I have an interesting issue here. For some reason, in FireFox only, the page content being passed to my WordPress plugin is not correct for the page being viewed. It seems to be passing the content for the next page in the list, or something similar. The correct page content is actually presented in the browser, but not passed into the plugin, which is causing processing logic to fail in this browser.

This occurs on all pages in the site, regardless if I have placed any custom code or reference to the plugin into the page. I have been testing for days trying to figure out what/where the problem is occurring. All other browsers appear to work fine, but FireFox (and I have tested basically every version currently available to download). I don't believe it is a caching issue, as we've tried clearing, refreshing, changing/not using proxies, different computers, etc.

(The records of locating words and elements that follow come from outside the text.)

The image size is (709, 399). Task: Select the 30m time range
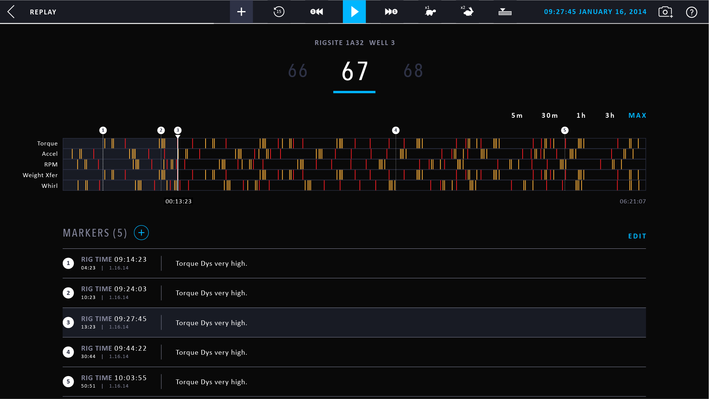pos(550,116)
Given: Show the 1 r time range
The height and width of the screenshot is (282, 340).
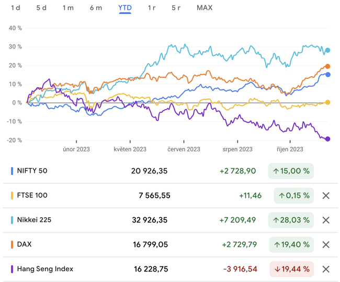Looking at the screenshot, I should (152, 8).
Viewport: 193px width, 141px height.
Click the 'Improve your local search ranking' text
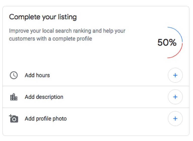point(67,31)
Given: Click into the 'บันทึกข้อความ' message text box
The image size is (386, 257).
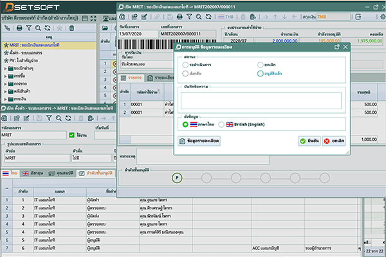Looking at the screenshot, I should (x=261, y=100).
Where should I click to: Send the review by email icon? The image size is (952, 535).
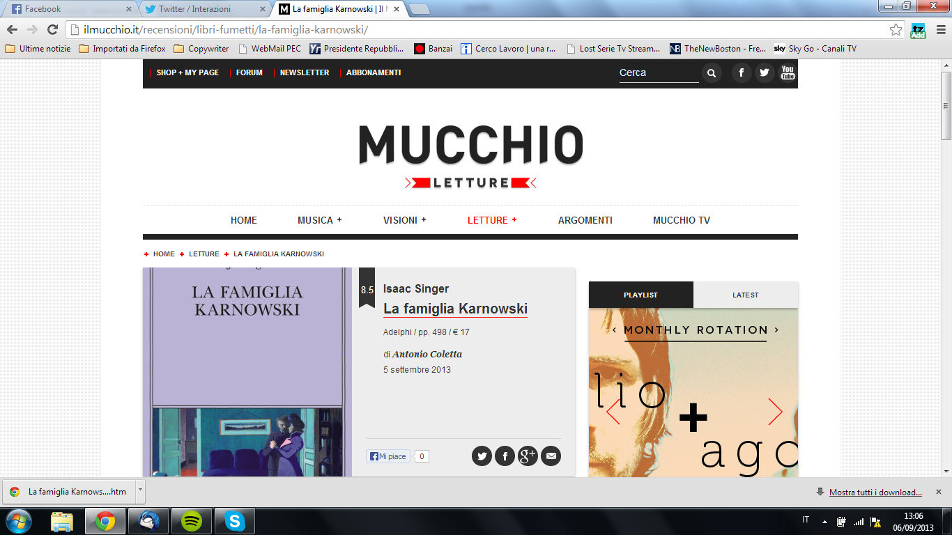coord(551,456)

I have also noticed that the PHP $_POST and $_REQUEST variables don't appear to be populating in FireFox, however the program is still able to process data, so it must be receiving the post data somehow.

Has anyone else experienced anything like this? or have any suggestions that I could try?

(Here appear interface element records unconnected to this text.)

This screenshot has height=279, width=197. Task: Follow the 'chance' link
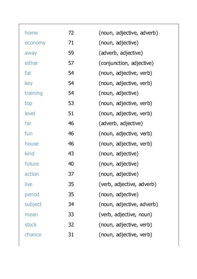click(33, 235)
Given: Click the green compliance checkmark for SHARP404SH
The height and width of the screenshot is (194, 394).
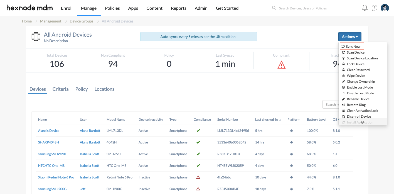Looking at the screenshot, I should click(198, 142).
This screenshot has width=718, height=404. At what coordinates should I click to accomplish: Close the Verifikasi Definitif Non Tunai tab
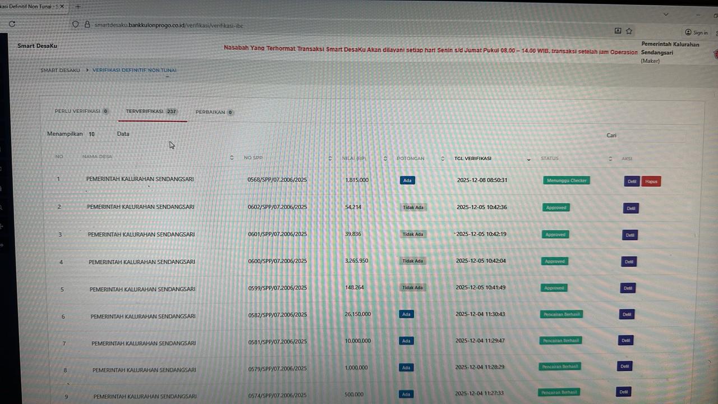point(62,6)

I am open to basically any ideas at this point, and your help would be greatly appreciated.

Solution:

after a couple days more testing and placing debug print statements throughout the core code, I managed to track down the cause of this problem. I will document it here for others who may be interested or experiencing similar symptoms as google yielded no helpful results.

FireFox implements a prefetch feature that is not present in other browsers. This creates an additional HTTP request on the server, which was triggering my custom code (as it should, but not as I expected). Basically the second page request was causing my plugins session to reset itself, and preventing the plugin code from executing as normal.

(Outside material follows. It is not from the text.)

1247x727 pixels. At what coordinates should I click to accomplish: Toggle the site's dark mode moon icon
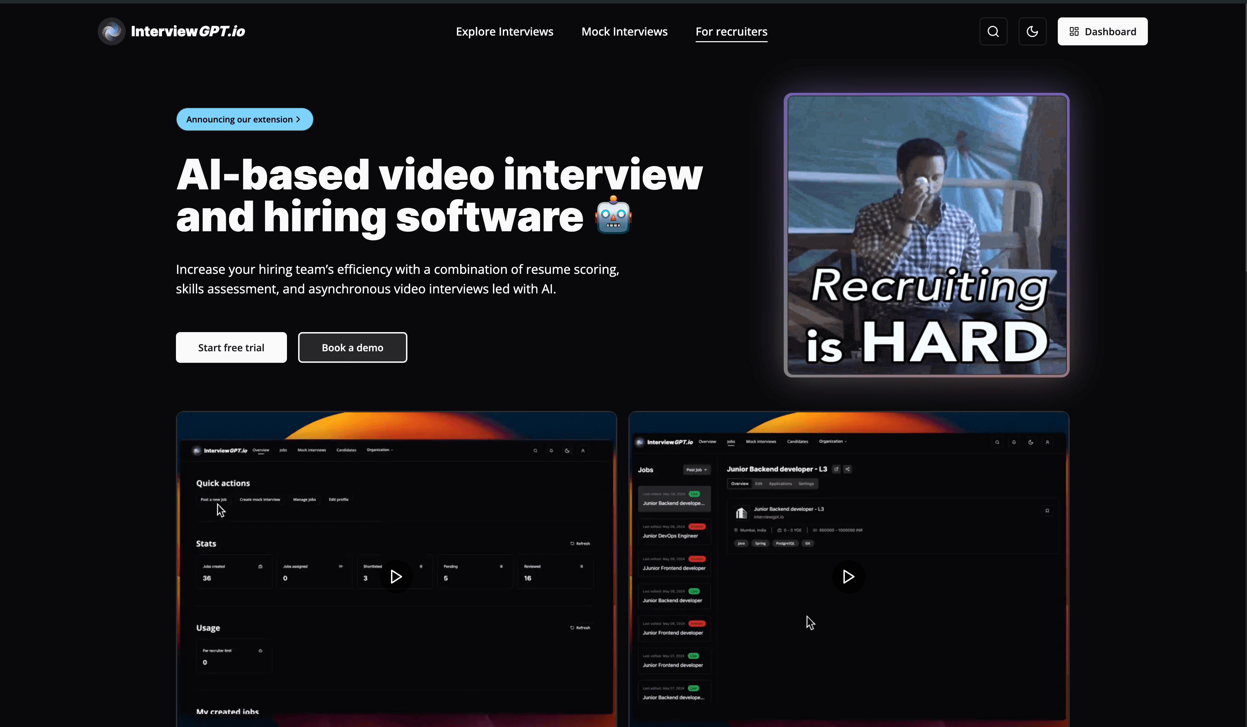click(1032, 31)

The workaround solution I found is to check for the presence of a $_SERVER['HTTP_X_MOZ'] variable, which is only sent in the prefetch request, on the initial call to my plugin. If this variable is set, simply exit and don't execute any of the plugin code.

Another possible solution would be to prevent WordPress (or the template) from including the link rel="next" or other tags that FireFox uses to trigger the prefetch, but this may not be ideal if such links are used for other purposes in the page.

Hopefully this will help someone else, as I found this issue to be a source of extreme frustration.